Pues sí, al menos ya podemos disfrutarla. Apuntadísima me la llevo, que tampoco la conocía. Cuánto aprendo en tu blog!
ResponderEliminarBesotes!!!
Es un libro precioso, Margari. Periférica rescata a autores que merecen mucho la pena.
EliminarNo conocía el libro. Me lo apunto según la reseña tiene que estar muy bien.
ResponderEliminarUn saludo
Pilar Santamaría
Se ha publicado hace poco y es de una autora poco conocida por aquí. Ojalá llegue a muchos lectores.

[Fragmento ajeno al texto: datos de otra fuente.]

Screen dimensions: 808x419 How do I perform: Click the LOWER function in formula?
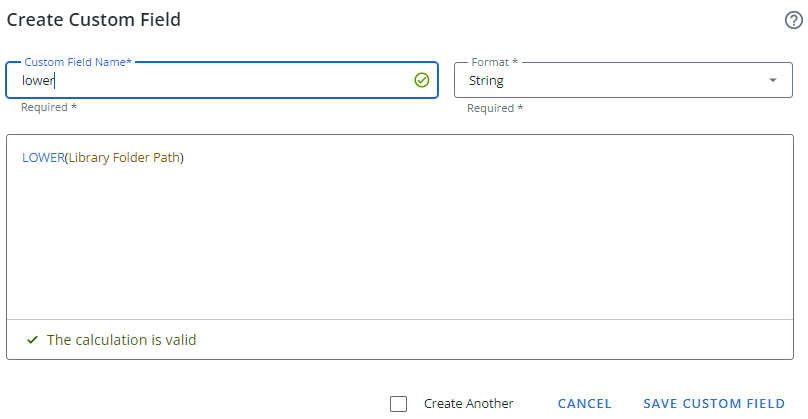(43, 158)
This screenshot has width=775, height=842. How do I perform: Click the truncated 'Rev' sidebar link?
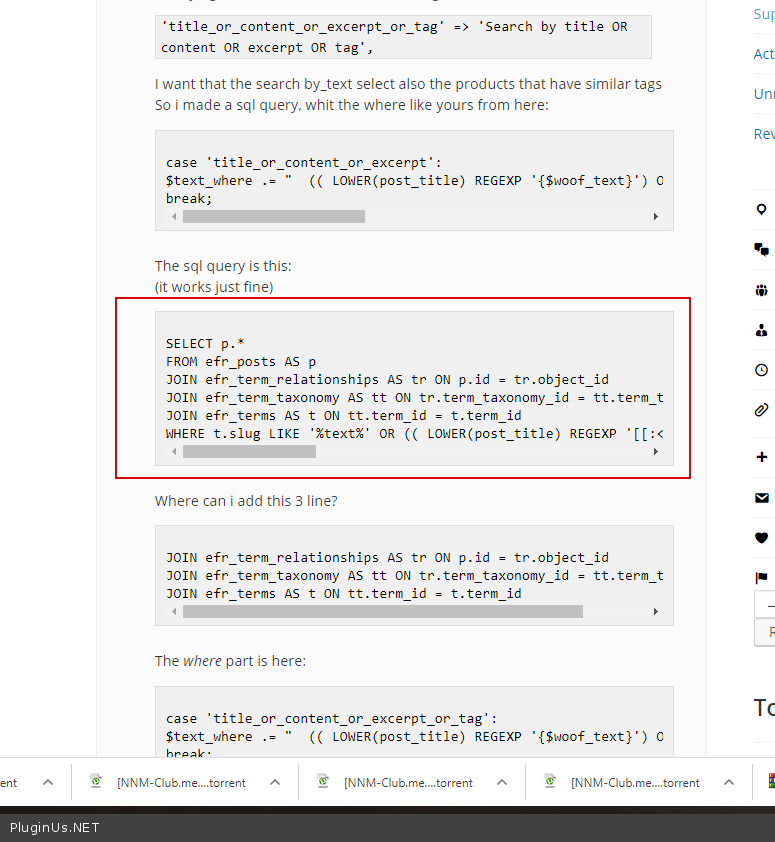tap(764, 134)
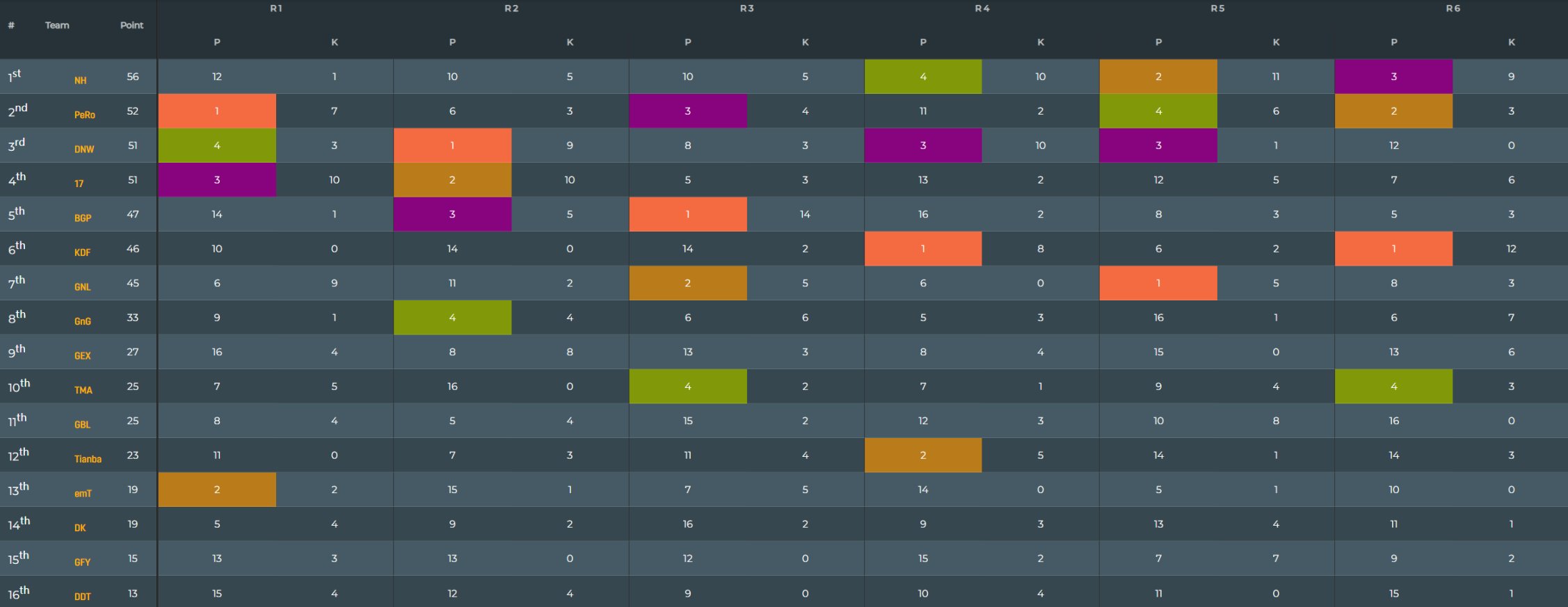
Task: Open the DDT team link
Action: [x=82, y=597]
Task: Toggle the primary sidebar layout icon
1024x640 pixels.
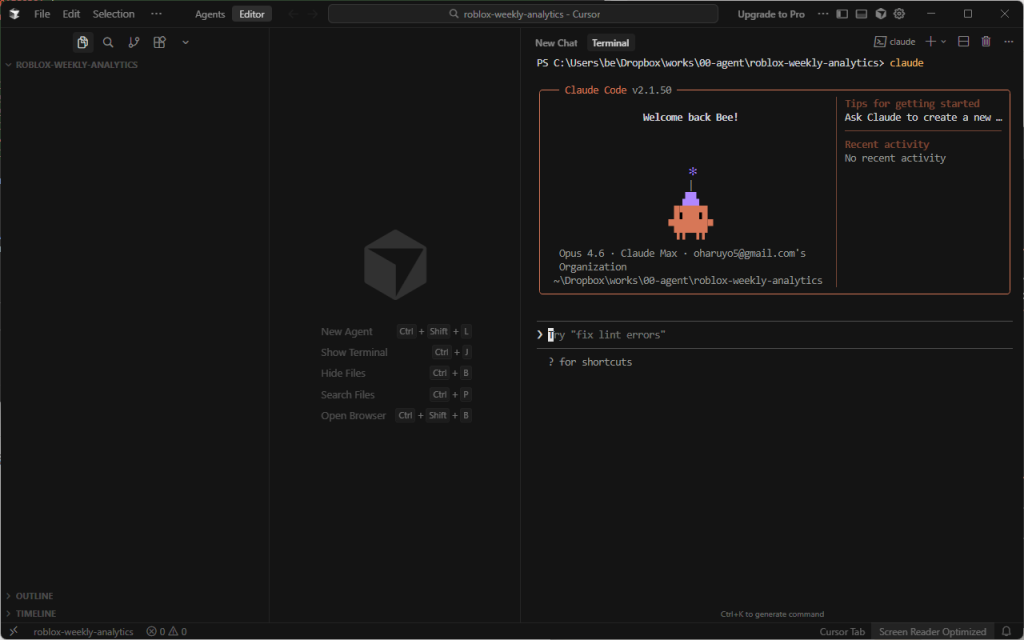Action: (x=842, y=14)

Eliminarhola, después de un largo periodo de incapacidad de prestar atención y concentración en la lectura vuelvo a reiniciarme en ella.Gracias a tus consejos y recomendaciones voy a empezar con Howards End que tiene muy buena pinta y la literatura inglesa me encanta. Muchas gracias
ResponderEliminarHola, Marta. Me alegra mucho que retomes la lectura. Espero que disfrutes de "Howards End"; para mí fue un gran placer desde la primera página.